There is a phrase that goes something like, “You don’t know what you have until it’s gone.” This mantra is a line that my parents used to use on me all the time. I eventually stopped listening to them because I was SO tired of hearing it, and it never made sense to me since I always thought you should know what you have before you give it up. I didn’t realize how wrong I was until I moved out.
For me, moving away from home after graduating from college was a no-brainer. I came home after finishing up my senior year and went stir crazy immediately. I loved my parents, BUT, them asking me where I was going, who was I seeing, and what was I up all the time to drove me nuts. I had just spent the past four years not being monitored by someone, and here I was again having to answer to my parents.
I lasted about a month before I seriously started looking at options to move. There was literally nothing for me career-wise in my hometown, so leaving was the only choice I had. I had interned in New York City two years before, and I had always wanted to live there anyway, so that is what I set my sights on.
“How will you earn a living?” “Where will you live?” “Won’t you miss us?” These were just a few of the many questions my parents had when I let them in on my plans. It was really funny to me that my dad was the one who was more receptive to my idea, my mom, on the other hand, did not want to see me leave. Why I found this funny was because my mom had done exactly the same thing when she was my age.
When I say that my mom was an independent young adult, I am not lying. Being from a small town herself, she felt the need to leave too. So, she went to radiology school at Johns Hopkins University in Baltimore, where she just happened to meet her best friend while going to school together. Unlike my mom, though, this friend was from the West Coast—California, to be exact. And when this friend asked my mom if she wanted to drive back across the country with her after graduation, my mom immediately said yes. She hadn’t really been that many places outside of her own hometown, so to her this was the chance of a lifetime.

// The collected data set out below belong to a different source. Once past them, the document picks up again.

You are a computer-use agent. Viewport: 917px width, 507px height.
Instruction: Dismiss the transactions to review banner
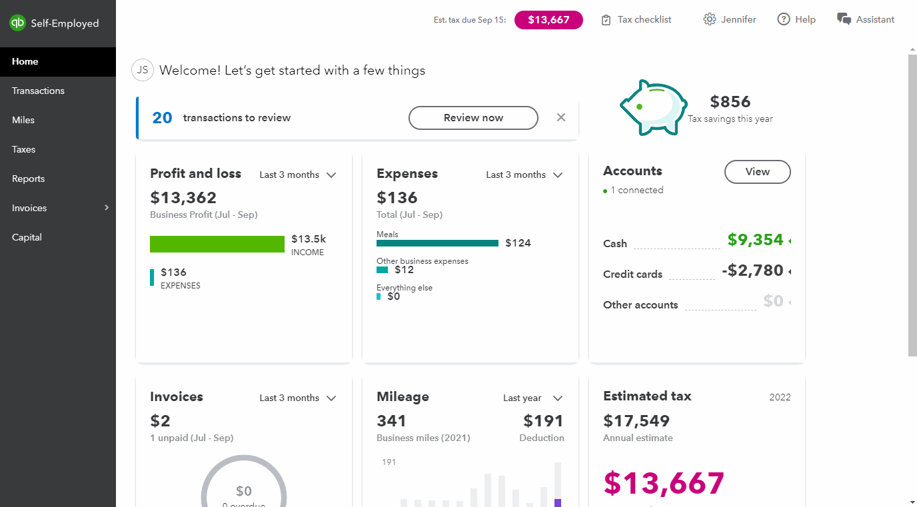click(561, 118)
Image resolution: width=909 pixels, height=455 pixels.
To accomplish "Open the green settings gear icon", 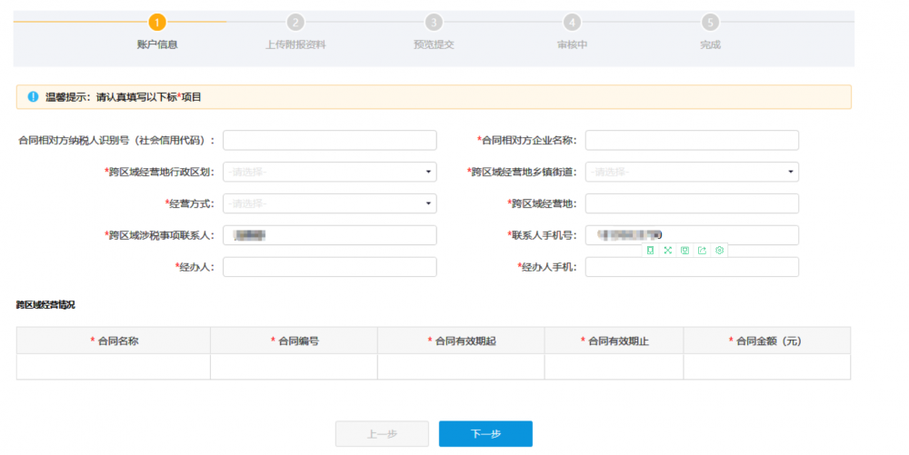I will [x=719, y=250].
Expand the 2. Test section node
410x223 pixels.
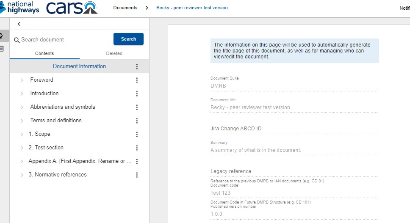pyautogui.click(x=22, y=148)
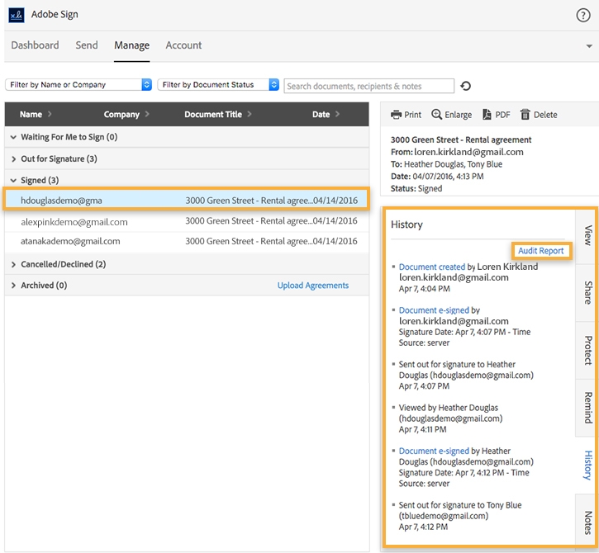Viewport: 599px width, 553px height.
Task: Open the Audit Report link
Action: point(541,251)
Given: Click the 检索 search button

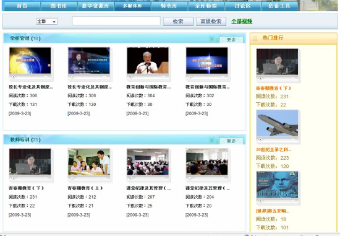Looking at the screenshot, I should click(178, 21).
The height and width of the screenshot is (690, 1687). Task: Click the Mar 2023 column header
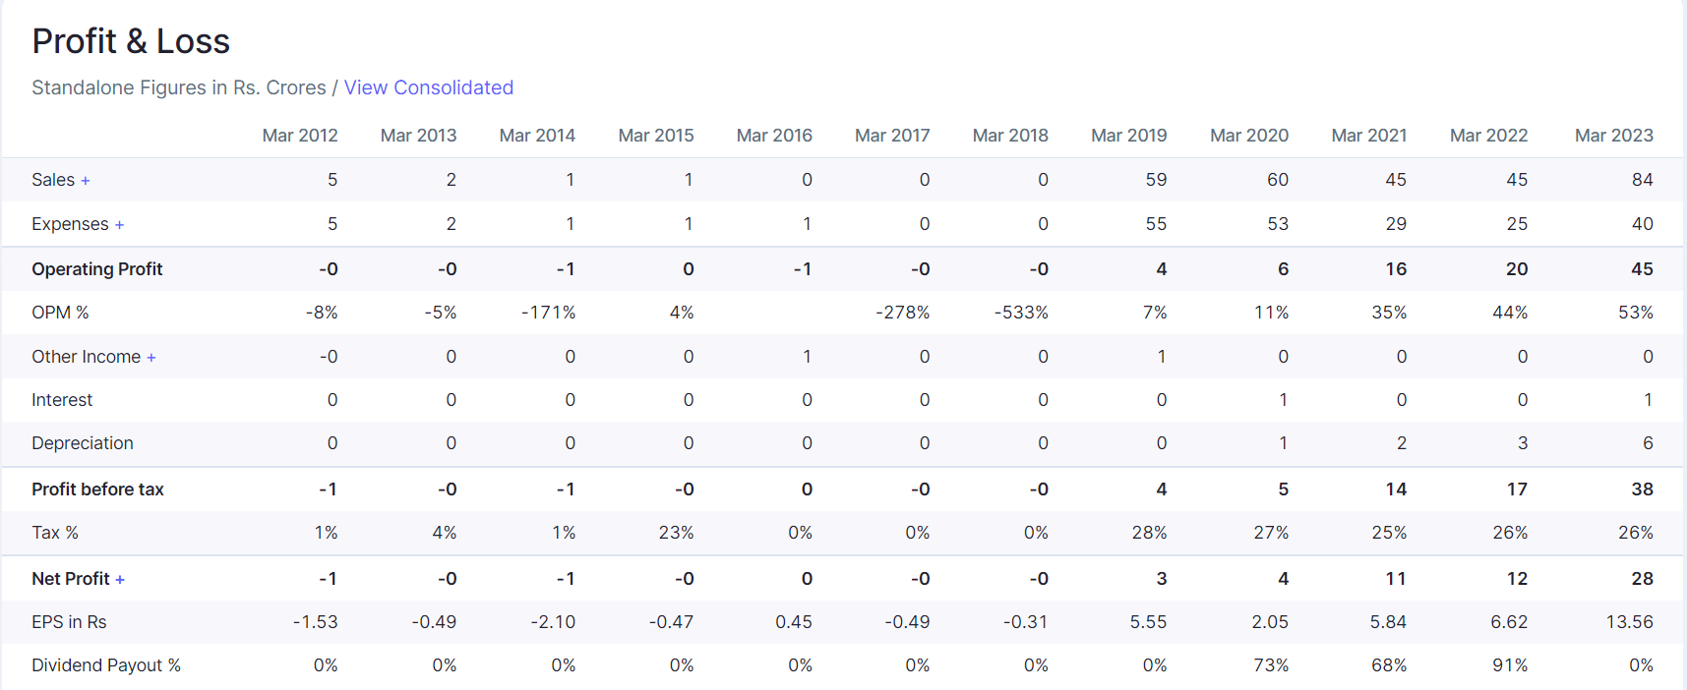[x=1613, y=136]
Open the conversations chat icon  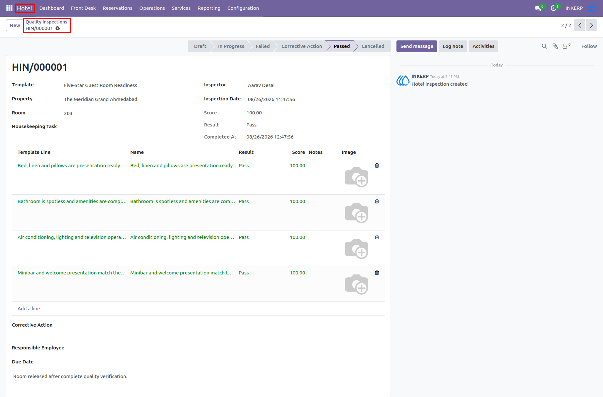(538, 8)
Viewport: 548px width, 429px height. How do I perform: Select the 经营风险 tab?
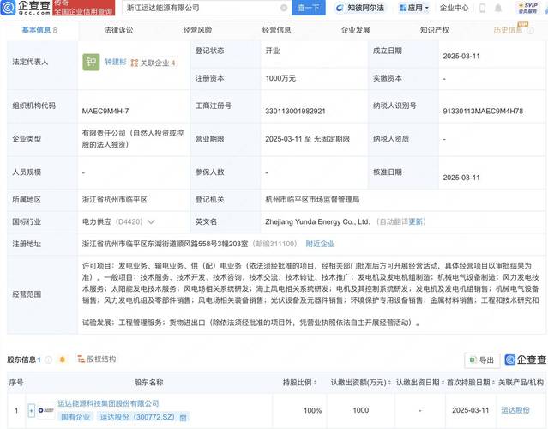coord(198,30)
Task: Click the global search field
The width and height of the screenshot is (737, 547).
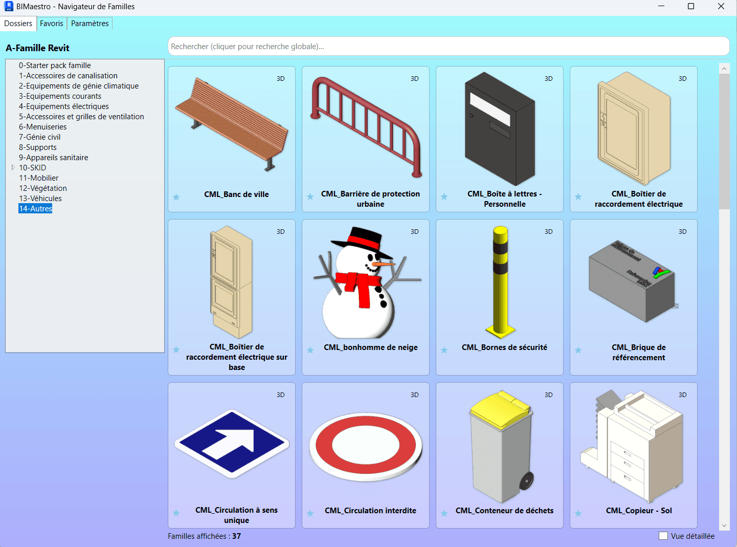Action: pos(449,46)
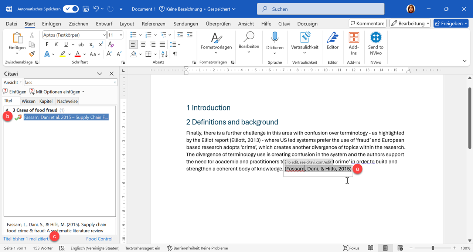Toggle bold formatting button
Screen dimensions: 473x252
tap(47, 44)
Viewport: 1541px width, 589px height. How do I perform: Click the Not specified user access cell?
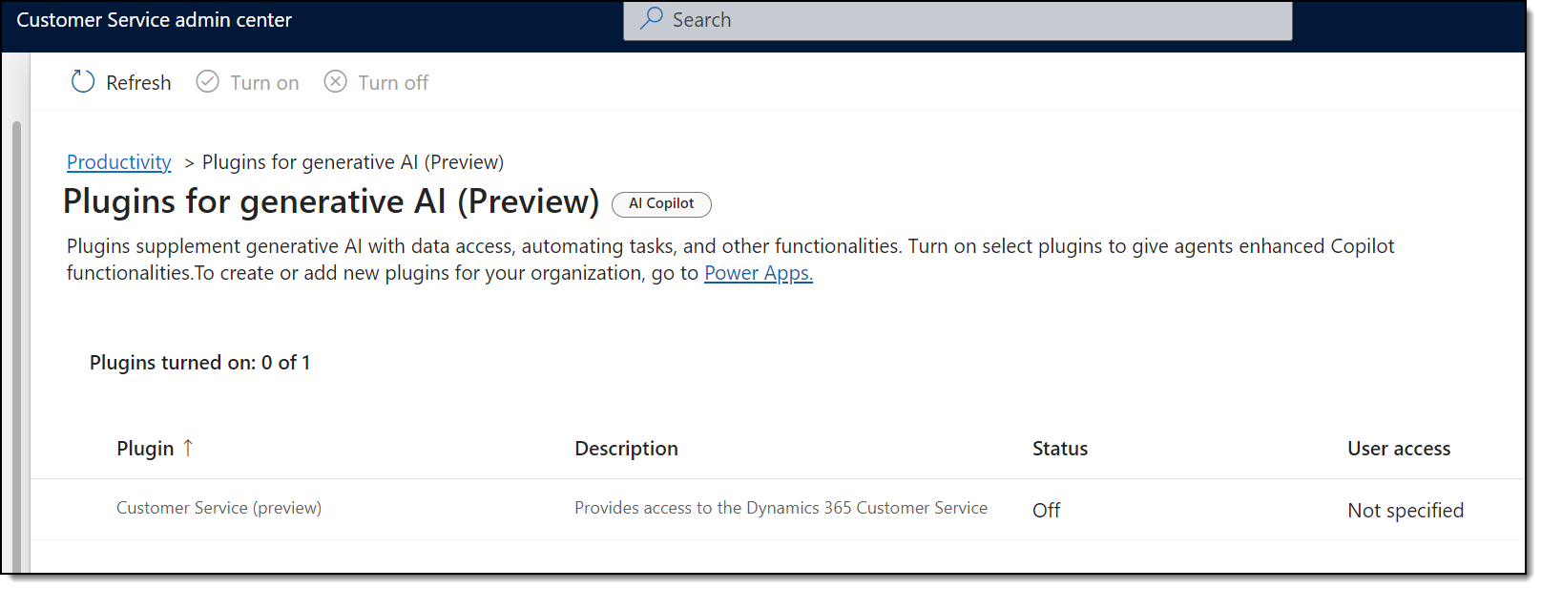(1406, 511)
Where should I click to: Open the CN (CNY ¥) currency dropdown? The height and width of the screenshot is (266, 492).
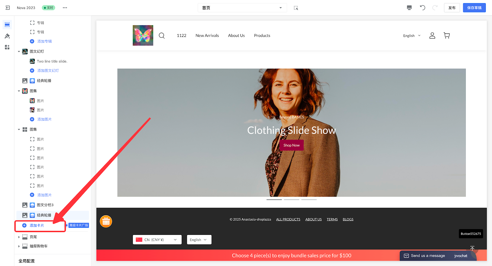(157, 240)
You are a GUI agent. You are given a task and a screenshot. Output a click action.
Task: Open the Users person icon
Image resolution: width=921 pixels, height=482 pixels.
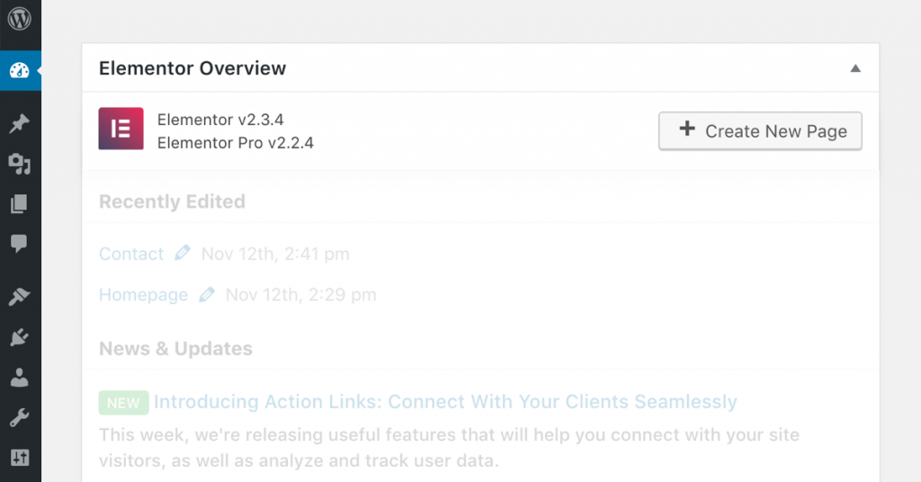tap(19, 378)

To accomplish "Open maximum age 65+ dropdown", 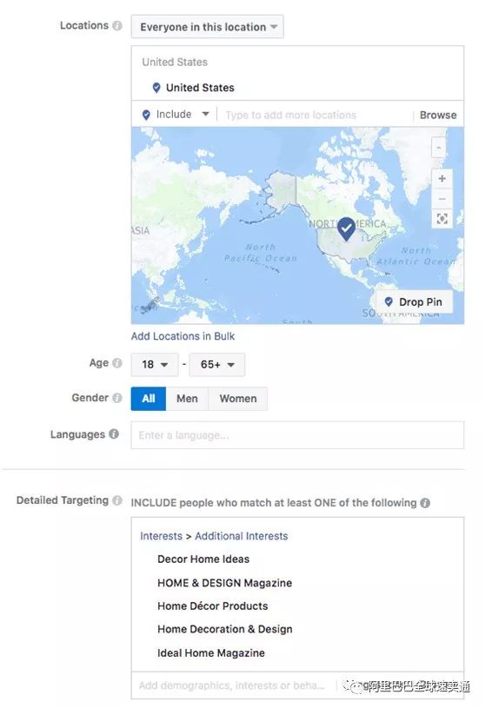I will tap(217, 364).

So after her graduation, she and her friend packed up her friend’s car with all of their stuff and drove to sunny San Diego where my mom stayed for the next 25 years. She said that while she missed home, she had to get out and live a little. And she did because she eventually met my dad and I was born there.
Knowing all of this, I could not understand why she didn’t want me to leave. If anyone, she should be the one to understand why I had to. But once I received two internship offers and a permanent job situation in New York, there was really nothing she could do to stop me from going.
I arrived in New York on August 30th with just one suitcase and a place to stay for two weeks before I had to figure out something else. To me, everything was going to work out, it just had to because there was absolutely no way I was going home! I was my mother’s daughter, so I was determined to make this work.
I started my internships and new job and everything seemed perfect. After the two weeks was up, I was able to stay with a friend for another two weeks before I moved into my own New York apartment. But soon, I began to realize just how different living on your own is compared to living at home.
At home, I never had to worry about what or when to eat. Somehow, food magically appeared courtesy of my mom on a regular basis, and the fridge was never empty. And things like driving your car to get groceries or shopping didn’t seem like a big deal either, it was just normal. Both of these scenarios do not happen when you are on your own or in New York, though.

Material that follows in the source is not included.